I am finding in this foreign land of grief that occasionally I turn a corner and find a familiar thing, as if transplanted here. It is somehow out of place, like a bright red postbox on a Latin American street, but an equally welcome sight. I stumbled across just such a thing yesterday.
I spent some hours in tearful prayer in the peaceful oasis of Douai Abbey in Woolhampton. With me I took a Bible and a brand new bound notebook. However, when I opened the notebook, I found a familiar verse printed at the bottom of the first page. It stood there, like a bright red pillar box on a foreign street - a reminder of a more familiar home. This verse had been there when I set out years ago to work with the Belgian Evangelical Mission. When I arrived in the Ardennes to lead a team for the mission, the team accommodation had been stripped bare of every item of furnishing except for ....this verse framed above the fireplace. When Fiona and I got married, the minister handed us a Bible at the altar as a gift. On the flyleaf he had written...this verse. On the morning I moved to my new church here in Newbury, the last thing I read before my Bible was packed was ...this verse:
" Be strong and courageous! Fort the Lord your God is with you wherever you go" Joshua 1 v.9
To read this was to remember that this foreign land is foreign only to me.

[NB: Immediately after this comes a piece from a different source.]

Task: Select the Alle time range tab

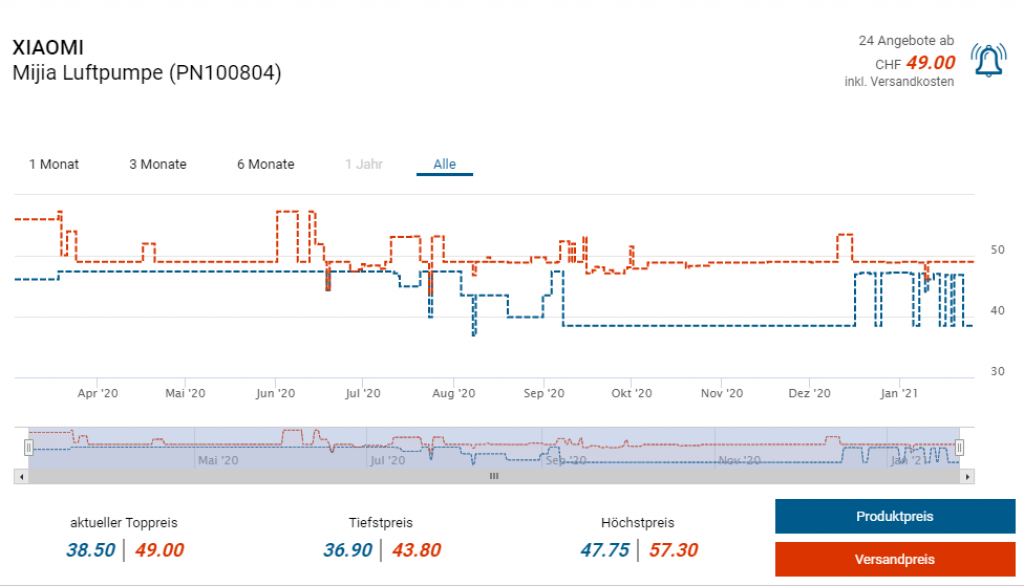Action: click(445, 164)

I am no further out of reach here than I was in that other country.
Years ago, some friends of mine were stranded in the far North of Sweden and needing some help. I spoke to a friend in a global mission agency, who spoke to a friend in the Evangelical Alliance who spoke to a friend in the Swedish Evangelical Alliance, who spoke to the pastor of the local church, who was dispatched to visit. Far away was near at hand, it seemed.
This land of grief is disorientating and unfamiliar in so many ways - but it is not out of reach. It has post-boxes too, which means that I can always send a card.